**What the task requires:**
Starting at the line that contains "The image size is (683, 1024)." and stopping after the line that contains "Looking at the", copy only those lines of the listing, swapping "Expand" for "Collapse" and leaving everything else unchanged.

########################################

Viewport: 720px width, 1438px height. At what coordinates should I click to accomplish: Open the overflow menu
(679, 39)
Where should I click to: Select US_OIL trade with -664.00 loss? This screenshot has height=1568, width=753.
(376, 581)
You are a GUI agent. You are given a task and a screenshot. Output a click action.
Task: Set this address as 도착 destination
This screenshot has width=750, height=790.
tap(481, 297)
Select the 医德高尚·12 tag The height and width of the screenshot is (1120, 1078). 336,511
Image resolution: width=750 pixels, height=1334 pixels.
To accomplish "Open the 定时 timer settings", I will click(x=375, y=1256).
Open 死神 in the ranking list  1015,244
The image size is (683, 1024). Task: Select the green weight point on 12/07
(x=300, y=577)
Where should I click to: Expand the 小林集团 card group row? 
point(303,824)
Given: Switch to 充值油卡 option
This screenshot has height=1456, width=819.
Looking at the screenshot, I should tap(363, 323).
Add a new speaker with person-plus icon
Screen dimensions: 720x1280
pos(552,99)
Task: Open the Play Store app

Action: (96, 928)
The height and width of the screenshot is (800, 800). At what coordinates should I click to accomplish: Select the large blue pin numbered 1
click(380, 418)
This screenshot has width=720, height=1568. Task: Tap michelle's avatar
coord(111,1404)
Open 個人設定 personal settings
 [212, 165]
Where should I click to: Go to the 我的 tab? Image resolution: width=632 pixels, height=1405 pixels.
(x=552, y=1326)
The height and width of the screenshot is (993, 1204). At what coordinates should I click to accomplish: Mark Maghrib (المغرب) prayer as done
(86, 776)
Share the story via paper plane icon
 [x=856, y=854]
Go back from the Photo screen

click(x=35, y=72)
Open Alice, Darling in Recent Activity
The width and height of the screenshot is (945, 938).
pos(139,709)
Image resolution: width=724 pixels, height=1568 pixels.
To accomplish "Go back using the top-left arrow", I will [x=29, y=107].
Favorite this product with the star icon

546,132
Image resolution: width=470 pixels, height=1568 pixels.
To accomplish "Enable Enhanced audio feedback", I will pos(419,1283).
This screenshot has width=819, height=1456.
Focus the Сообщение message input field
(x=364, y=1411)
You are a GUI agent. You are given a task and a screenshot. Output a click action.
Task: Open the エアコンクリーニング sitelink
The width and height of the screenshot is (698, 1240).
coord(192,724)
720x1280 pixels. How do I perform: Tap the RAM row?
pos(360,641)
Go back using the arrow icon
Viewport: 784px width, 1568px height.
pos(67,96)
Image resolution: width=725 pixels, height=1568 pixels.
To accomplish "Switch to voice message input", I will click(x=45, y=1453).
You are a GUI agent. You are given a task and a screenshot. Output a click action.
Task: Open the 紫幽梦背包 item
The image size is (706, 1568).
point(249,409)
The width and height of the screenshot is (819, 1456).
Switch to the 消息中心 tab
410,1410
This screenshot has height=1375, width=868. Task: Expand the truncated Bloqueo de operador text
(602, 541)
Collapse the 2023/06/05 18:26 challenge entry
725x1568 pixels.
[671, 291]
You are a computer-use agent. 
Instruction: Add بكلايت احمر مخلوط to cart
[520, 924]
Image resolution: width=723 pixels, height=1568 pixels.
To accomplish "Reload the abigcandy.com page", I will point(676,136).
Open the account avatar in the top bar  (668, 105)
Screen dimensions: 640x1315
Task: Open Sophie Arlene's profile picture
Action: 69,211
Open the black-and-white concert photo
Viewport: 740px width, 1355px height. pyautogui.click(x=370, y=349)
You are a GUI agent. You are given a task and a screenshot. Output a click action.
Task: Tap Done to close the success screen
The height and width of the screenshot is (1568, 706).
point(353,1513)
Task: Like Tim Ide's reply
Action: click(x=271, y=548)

########################################

**Solved problem:**
The image size is (683, 1024). Task: Select the green weight point on 12/07
(x=300, y=577)
Where should I click to: Collapse the 小林集团 card group row? 
point(303,824)
Given: Switch to 充值油卡 option
This screenshot has height=1456, width=819.
Looking at the screenshot, I should tap(363, 323).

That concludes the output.